WHAT TO DO:
Please format the data from the line with "Where should I click to: Select" to the line with "[1015, 107]", both included, as a JSON list of strings with one string per line and no blank lines.

•••

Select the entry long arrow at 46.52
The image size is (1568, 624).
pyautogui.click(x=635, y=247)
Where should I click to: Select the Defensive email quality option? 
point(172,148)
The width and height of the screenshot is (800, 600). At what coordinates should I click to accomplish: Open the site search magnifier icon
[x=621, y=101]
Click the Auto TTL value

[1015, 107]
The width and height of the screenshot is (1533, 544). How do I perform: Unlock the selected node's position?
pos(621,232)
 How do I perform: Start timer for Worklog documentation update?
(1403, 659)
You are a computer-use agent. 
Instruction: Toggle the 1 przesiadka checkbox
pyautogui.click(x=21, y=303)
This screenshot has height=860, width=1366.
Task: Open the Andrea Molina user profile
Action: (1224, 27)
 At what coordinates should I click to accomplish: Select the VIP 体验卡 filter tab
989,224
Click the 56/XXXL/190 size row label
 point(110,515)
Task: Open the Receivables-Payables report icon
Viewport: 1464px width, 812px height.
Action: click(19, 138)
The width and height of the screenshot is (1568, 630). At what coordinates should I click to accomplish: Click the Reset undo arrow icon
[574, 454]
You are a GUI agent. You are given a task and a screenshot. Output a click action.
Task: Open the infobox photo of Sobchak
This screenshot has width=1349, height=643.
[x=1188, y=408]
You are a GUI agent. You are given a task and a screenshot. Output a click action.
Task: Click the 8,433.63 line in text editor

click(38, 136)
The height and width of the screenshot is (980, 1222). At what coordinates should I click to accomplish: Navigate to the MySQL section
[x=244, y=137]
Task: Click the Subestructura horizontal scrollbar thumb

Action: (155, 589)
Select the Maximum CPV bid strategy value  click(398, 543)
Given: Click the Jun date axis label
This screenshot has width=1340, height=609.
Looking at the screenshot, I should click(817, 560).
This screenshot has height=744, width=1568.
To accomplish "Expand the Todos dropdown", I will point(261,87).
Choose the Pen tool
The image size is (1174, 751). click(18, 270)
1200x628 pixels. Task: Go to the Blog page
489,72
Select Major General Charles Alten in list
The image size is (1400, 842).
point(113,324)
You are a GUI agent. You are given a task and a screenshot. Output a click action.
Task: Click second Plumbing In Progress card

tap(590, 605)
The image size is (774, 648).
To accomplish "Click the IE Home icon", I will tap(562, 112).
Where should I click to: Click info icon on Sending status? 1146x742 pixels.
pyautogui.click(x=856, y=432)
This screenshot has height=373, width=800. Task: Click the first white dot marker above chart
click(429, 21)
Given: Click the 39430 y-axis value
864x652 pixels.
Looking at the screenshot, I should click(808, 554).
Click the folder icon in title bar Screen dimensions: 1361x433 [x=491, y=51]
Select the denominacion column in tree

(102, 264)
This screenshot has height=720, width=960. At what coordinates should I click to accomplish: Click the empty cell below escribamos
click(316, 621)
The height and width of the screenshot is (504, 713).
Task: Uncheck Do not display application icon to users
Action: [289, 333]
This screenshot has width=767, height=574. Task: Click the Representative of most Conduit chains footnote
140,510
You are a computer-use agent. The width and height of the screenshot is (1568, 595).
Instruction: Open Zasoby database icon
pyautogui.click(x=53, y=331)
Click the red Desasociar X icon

•••

RESPONSE BELOW:
[
  "Where should I click to: Select the Defensive email quality option? ",
  "point(172,148)",
  "The width and height of the screenshot is (800, 600). At what coordinates should I click to accomplish: Open the site search magnifier icon",
  "[x=621, y=101]",
  "Click the Auto TTL value",
  "[1015, 107]"
]